_Extracted records_:

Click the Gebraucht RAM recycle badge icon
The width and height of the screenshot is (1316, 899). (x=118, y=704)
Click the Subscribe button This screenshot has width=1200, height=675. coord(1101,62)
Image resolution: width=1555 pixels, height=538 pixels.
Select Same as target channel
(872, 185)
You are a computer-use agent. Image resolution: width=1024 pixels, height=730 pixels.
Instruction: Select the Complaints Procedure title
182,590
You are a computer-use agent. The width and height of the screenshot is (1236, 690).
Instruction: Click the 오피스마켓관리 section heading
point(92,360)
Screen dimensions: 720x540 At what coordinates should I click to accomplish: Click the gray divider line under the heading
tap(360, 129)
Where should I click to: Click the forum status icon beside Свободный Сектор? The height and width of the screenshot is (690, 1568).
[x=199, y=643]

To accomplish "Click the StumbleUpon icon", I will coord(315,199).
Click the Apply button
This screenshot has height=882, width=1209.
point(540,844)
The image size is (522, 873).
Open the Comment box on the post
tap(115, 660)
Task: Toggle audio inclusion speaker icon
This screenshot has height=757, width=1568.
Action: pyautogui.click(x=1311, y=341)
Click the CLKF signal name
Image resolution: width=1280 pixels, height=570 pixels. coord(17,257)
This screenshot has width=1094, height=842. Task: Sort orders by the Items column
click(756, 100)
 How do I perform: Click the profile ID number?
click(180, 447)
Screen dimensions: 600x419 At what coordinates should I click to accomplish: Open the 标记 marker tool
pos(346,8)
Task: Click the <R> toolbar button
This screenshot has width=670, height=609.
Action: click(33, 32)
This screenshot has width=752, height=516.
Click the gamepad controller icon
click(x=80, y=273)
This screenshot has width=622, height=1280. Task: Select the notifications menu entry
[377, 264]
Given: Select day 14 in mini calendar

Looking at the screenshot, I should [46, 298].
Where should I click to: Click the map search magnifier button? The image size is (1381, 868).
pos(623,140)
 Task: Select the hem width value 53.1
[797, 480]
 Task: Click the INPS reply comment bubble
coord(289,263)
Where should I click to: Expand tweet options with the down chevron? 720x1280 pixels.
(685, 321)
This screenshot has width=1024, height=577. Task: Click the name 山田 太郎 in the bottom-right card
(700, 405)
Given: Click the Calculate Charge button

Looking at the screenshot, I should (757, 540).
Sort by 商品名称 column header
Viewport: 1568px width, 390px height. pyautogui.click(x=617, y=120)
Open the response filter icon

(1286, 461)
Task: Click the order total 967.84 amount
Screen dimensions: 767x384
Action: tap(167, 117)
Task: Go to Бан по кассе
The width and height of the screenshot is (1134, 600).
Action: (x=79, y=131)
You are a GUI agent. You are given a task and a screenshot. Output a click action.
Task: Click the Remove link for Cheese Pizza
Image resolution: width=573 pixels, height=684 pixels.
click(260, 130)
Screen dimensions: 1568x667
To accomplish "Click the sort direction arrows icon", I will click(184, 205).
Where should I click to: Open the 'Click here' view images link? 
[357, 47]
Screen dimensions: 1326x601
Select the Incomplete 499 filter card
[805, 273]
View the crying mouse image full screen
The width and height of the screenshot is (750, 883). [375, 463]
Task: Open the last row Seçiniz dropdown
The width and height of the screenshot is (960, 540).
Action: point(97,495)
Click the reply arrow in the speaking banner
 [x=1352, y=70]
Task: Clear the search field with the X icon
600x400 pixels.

_What needs to be done_:
Once you have read the listing above, set it down again without alteration.

_Exercise answer_:
Click the Gebraucht RAM recycle badge icon
The width and height of the screenshot is (1316, 899). (x=118, y=704)
Click the Subscribe button This screenshot has width=1200, height=675. coord(1101,62)
Image resolution: width=1555 pixels, height=538 pixels.
Select Same as target channel
(872, 185)
You are a computer-use agent. Image resolution: width=1024 pixels, height=730 pixels.
Instruction: Select the Complaints Procedure title
182,590
You are a computer-use agent. The width and height of the screenshot is (1236, 690).
Instruction: Click the 오피스마켓관리 section heading
point(92,360)
Screen dimensions: 720x540 At what coordinates should I click to accomplish: Click the gray divider line under the heading
tap(360, 129)
Where should I click to: Click the forum status icon beside Свободный Сектор? The height and width of the screenshot is (690, 1568).
[x=199, y=643]

To accomplish "Click the StumbleUpon icon", I will coord(315,199).
Click the Apply button
This screenshot has height=882, width=1209.
point(540,844)
The image size is (522, 873).
Open the Comment box on the post
tap(115, 660)
Task: Toggle audio inclusion speaker icon
This screenshot has height=757, width=1568.
Action: pyautogui.click(x=1311, y=341)
Click the CLKF signal name
Image resolution: width=1280 pixels, height=570 pixels. coord(17,257)
This screenshot has width=1094, height=842. Task: Sort orders by the Items column
click(756, 100)
 How do I perform: Click the profile ID number?
click(180, 447)
Screen dimensions: 600x419 At what coordinates should I click to accomplish: Open the 标记 marker tool
pos(346,8)
Task: Click the <R> toolbar button
This screenshot has width=670, height=609.
Action: click(33, 32)
This screenshot has width=752, height=516.
Click the gamepad controller icon
click(x=80, y=273)
This screenshot has width=622, height=1280. Task: Select the notifications menu entry
[377, 264]
Given: Select day 14 in mini calendar

Looking at the screenshot, I should [46, 298].
Where should I click to: Click the map search magnifier button? The image size is (1381, 868).
pos(623,140)
 Task: Select the hem width value 53.1
[797, 480]
 Task: Click the INPS reply comment bubble
coord(289,263)
Where should I click to: Expand tweet options with the down chevron? 720x1280 pixels.
(685, 321)
This screenshot has width=1024, height=577. Task: Click the name 山田 太郎 in the bottom-right card
(700, 405)
Given: Click the Calculate Charge button

Looking at the screenshot, I should (757, 540).
Sort by 商品名称 column header
Viewport: 1568px width, 390px height. pyautogui.click(x=617, y=120)
Open the response filter icon

(1286, 461)
Task: Click the order total 967.84 amount
Screen dimensions: 767x384
Action: tap(167, 117)
Task: Go to Бан по кассе
The width and height of the screenshot is (1134, 600).
Action: (x=79, y=131)
You are a GUI agent. You are given a task and a screenshot. Output a click action.
Task: Click the Remove link for Cheese Pizza
Image resolution: width=573 pixels, height=684 pixels.
click(260, 130)
Screen dimensions: 1568x667
To accomplish "Click the sort direction arrows icon", I will click(184, 205).
Where should I click to: Open the 'Click here' view images link? 
[357, 47]
Screen dimensions: 1326x601
Select the Incomplete 499 filter card
[805, 273]
View the crying mouse image full screen
The width and height of the screenshot is (750, 883). [375, 463]
Task: Open the last row Seçiniz dropdown
The width and height of the screenshot is (960, 540).
Action: point(97,495)
Click the reply arrow in the speaking banner
 [x=1352, y=70]
Task: Clear the search field with the X icon
600x400 pixels.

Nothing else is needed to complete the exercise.